Quando il paziente riesce a produrre una scultura, forse per la materialità dell’oggetto e per la sua delimitazione, sembra trarre una particolare gratificazione; è ipotizzabile che tale gratificazione realizzi in modo sano le fantasie che hanno a che vedere con il desiderio di "dar vita e forma alla materia inerte".

Il disegno della figura umana e il ritratto

Il disegno della figura umana consente al paziente di esprimere un’immagine di sé e dell’altro ricca di contenuti emotivi ed affettivi, significativi e chiarificatori riguardo alla propria immagine corporea e al modo di entrare in relazione con il mondo.

L’ansia di frammentazione e depersonalizzazione si esprime spesso proprio attraverso questo tipo di disegno dove è possibile notare, quali segni indicatori, la mancanza o atrofia degli arti, lo stacco delle parti del corpo, un segno grafico spezzato, la contaminazione.

La difficoltà tecnica nella copia della figura umana è molto consistente e, inoltre, la qualità del simbolo è carica di una forte componente emotiva; l’arte terapeuta deve essere vicino al paziente, pronto ad offrirgli sostegno, incoraggiamento ed anche un aiuto pratico, quando la situazione lo richiede.

Body tracing (sagoma grafica del corpo)

Il problema dell’alterazione dell’immagine corporea può venir affrontato con mezzi che implicano l’utilizzo di parti del corpo: impronte delle mani o dei piedi tracciate con il colore a dita, oppure il disegno del contorno del corpo riprodotto a dimensione reale su un grande foglio e la sua trasformazione.

Creare un’immagine di sagoma del corpo su un grande foglio consente di restituire percettivamente un’immagine di corpo intero. Questo è molto importante per quei pazienti che hanno di se stessi un’immagine frammentata e distorta.

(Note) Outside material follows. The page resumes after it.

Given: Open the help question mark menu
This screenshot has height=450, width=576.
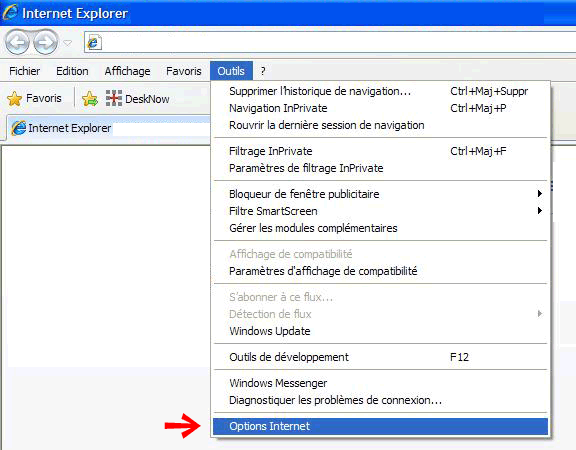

Inoltre, la consegna successiva di "vestire" la sagoma consente di sollecitare proiezioni, favorendo l’emergere di contenuti personali

Diari-calendari

Nel paziente psicotico si evidenzia spesso il problema della difficoltà a concettualizzare il tempo, che si esprime sul piano comportamentale nell’incapacità a progettare e ad organizzare la propria vita, sia nel presente che nel futuro.

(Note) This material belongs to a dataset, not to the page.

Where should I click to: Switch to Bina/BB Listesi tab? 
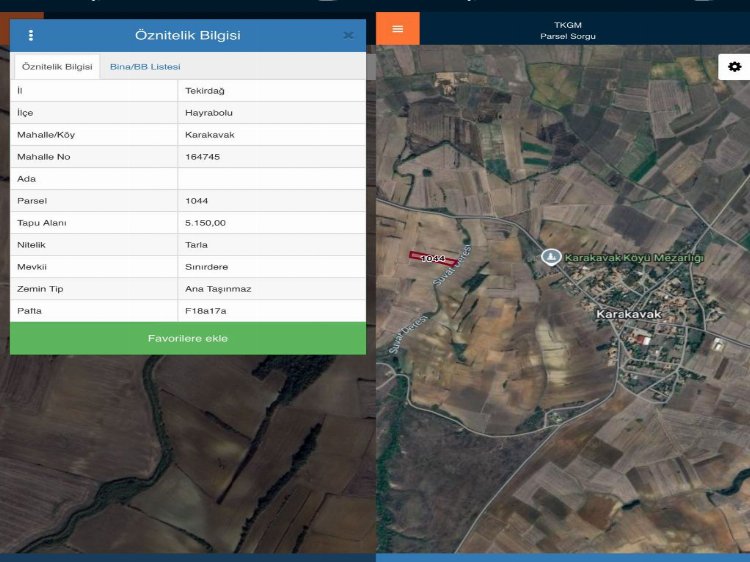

Sono utili incontri incentrati sulla costruzione da soli o in gruppo di calendari, diari e disegni rappresentanti momenti diversi del giorno, aspetti diversi di uno stesso oggetto in rapporto al tempo, elementi della natura soggetti a modificazioni stagionali, disegni in sequenza rappresentanti un accadimento, disegni rappresentanti storie.

Formine di legno

Con i soggetti molto disturbati e deteriorati è possibile facilitare l’espressione con l’utilizzo di forme già pronte, come formine di legno o di cartone rigido. Le forme già date aiutano il soggetto ad orientarsi in un universo precostituito e rassicurante e possono venir riorganizzate in insiemi significativi. Quando un paziente è incapace di affrontare le sedute di arte terapia senza un aiuto concreto, perché troppo immerso nel suo mondo interiore, le forme precostituite aiutano a spostare l’attenzione verso il mondo esterno.

Al di là della conoscenza e dell’utilizzo delle tecniche fin qui descritte, l’educatore (o l’arte terapeuta) deve essere capace di costruire una dimensione di incontro empatico, in cui il processo creativo può fondersi ed evolvere. Costruire una dimensione empatica significa soprattutto mettere il paziente nelle condizioni di sentirsi accolto, capito, accettato in un contesto capace di infondergli e fargli sperimentare un senso di sicurezza, di fiducia e di appartenenza.

Egli dovrà cogliere nel dispiegarsi delle parole, dei gesti, delle immagini del paziente, gli indicatori dei movimenti intrapsichici e dovrà essere attento alla dimensione inconscia di tali movimenti.

Ogni paziente disegnando crea una sequenza di segni, colori, immagini che si estendono nel tempo, foglio dopo foglio, incontro dopo incontro, raccontando la sua storia e il suo percorso e l’arte terapia diventa uno strumento che sa duttilmente adattarsi a livelli di integrazione o disintegrazione del pensiero diversi, riuscendo a comunicare attraverso l’attivazione di canali di comunicazione sintoni con le possibilità del soggetto.